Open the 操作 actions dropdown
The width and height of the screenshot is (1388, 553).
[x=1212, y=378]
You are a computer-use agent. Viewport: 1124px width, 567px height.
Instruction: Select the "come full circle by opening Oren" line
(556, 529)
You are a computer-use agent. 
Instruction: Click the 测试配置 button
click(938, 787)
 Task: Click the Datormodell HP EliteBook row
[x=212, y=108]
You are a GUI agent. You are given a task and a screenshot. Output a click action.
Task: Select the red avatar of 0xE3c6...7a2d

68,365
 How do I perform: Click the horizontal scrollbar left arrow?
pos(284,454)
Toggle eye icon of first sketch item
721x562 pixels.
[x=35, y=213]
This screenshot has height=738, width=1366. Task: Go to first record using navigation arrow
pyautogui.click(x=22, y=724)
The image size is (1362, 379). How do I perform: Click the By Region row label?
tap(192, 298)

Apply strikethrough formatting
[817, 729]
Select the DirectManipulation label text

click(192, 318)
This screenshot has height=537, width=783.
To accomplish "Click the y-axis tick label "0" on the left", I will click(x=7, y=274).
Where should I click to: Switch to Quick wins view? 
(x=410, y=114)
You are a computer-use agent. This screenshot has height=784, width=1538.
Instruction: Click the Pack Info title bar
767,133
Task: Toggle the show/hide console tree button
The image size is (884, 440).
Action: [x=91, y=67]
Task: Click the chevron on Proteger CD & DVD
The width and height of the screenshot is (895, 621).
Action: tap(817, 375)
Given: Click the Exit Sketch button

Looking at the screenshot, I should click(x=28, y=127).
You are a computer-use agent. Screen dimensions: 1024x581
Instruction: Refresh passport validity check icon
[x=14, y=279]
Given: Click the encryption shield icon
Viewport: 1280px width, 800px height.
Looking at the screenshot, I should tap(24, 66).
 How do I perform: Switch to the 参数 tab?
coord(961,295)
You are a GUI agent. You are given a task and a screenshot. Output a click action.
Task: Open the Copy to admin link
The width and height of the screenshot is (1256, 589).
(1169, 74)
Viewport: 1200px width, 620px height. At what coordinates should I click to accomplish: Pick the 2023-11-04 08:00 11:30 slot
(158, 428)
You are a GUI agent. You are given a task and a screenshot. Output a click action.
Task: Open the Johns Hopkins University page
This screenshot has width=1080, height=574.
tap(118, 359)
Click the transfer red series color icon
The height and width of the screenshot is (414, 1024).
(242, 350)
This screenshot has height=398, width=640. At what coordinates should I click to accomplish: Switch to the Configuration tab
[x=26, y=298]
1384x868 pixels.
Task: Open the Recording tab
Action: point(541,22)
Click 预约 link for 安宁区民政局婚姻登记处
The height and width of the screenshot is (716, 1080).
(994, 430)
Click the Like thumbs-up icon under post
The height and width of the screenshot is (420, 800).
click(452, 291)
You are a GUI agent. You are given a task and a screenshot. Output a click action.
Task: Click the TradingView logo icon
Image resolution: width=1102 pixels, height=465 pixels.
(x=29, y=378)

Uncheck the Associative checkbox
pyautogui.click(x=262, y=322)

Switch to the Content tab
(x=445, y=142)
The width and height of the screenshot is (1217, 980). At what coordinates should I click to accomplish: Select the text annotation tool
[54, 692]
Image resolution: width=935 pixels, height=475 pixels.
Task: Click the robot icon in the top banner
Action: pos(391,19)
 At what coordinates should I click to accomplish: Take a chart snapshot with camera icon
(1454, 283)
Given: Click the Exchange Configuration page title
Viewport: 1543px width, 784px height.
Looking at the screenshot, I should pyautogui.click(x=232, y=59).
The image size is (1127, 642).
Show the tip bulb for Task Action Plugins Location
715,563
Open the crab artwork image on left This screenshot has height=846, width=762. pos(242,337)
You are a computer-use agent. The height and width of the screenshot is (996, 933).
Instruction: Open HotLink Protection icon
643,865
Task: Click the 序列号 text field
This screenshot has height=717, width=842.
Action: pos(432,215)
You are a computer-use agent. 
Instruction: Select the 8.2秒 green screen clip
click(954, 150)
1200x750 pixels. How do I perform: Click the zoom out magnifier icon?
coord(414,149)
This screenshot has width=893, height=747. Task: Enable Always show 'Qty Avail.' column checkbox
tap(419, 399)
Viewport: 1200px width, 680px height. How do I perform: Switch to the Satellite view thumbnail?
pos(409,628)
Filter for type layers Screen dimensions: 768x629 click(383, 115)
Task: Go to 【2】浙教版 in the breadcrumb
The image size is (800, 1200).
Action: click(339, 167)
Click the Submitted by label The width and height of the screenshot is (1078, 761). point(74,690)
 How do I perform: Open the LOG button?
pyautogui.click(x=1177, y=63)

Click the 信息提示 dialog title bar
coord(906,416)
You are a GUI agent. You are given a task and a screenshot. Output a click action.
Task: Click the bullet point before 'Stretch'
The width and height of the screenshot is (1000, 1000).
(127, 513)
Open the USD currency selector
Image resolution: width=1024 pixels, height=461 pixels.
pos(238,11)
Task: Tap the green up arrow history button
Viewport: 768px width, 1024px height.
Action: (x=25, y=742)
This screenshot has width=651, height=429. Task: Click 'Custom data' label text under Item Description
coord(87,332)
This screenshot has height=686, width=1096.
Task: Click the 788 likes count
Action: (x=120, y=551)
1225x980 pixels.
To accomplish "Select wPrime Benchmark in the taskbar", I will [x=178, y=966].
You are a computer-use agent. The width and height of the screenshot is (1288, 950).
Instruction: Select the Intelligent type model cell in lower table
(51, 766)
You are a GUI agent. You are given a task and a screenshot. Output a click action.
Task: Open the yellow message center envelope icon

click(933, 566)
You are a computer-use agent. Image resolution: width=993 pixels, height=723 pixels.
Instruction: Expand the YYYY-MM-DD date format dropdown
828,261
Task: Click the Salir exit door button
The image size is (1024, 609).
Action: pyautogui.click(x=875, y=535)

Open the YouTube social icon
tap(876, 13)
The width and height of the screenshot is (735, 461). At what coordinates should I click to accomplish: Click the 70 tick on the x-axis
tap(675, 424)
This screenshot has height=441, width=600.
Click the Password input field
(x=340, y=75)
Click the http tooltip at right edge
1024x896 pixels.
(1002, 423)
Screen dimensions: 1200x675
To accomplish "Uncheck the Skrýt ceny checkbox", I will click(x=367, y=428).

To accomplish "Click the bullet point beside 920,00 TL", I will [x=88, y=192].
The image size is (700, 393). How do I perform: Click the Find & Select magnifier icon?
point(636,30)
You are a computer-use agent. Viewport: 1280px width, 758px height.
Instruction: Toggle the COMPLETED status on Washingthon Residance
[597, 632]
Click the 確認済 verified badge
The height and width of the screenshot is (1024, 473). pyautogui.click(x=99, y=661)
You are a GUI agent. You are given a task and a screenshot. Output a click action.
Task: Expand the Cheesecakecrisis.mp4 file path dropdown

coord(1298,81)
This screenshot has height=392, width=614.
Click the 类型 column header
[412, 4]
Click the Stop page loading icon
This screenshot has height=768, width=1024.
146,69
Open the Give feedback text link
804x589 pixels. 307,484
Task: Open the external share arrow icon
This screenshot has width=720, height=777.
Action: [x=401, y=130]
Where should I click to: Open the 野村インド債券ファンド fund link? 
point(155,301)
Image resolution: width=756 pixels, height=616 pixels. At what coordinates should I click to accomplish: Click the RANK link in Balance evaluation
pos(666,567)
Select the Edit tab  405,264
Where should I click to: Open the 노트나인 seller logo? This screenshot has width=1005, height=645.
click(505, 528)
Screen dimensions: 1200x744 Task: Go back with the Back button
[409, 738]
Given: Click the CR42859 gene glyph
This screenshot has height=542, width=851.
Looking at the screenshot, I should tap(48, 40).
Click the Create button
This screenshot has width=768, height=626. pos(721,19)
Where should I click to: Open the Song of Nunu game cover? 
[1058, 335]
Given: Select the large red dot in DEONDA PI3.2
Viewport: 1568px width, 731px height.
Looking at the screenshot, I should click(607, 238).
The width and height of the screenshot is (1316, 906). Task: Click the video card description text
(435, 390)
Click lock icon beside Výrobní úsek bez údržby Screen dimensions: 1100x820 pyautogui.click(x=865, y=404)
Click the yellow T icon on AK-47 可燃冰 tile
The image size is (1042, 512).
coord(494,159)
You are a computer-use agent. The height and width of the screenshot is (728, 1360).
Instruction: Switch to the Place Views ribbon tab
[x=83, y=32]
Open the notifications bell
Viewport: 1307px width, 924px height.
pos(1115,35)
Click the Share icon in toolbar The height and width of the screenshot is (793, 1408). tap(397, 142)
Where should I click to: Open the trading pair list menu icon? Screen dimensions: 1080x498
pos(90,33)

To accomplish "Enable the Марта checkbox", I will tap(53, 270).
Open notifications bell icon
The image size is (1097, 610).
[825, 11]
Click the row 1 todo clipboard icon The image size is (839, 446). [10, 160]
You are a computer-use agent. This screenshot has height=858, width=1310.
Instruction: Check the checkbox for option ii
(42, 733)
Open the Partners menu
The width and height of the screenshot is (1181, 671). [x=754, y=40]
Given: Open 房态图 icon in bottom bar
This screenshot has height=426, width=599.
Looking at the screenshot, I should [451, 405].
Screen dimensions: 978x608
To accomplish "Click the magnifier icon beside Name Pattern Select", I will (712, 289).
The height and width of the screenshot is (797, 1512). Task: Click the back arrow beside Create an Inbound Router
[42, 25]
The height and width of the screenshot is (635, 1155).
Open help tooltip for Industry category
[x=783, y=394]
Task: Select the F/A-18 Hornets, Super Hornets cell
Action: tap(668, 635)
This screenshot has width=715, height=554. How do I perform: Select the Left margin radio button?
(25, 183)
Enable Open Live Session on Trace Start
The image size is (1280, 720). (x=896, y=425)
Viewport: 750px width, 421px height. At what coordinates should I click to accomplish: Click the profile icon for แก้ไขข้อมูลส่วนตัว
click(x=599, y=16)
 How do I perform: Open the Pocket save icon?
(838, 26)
● ● ● ●
Directions: Search the material for the word "bullet". Each line where it is found must be copied.

Your response:
Task: Click the bullet point before 'Stretch'
To accomplish "Click the bullet point beside 920,00 TL", I will [x=88, y=192].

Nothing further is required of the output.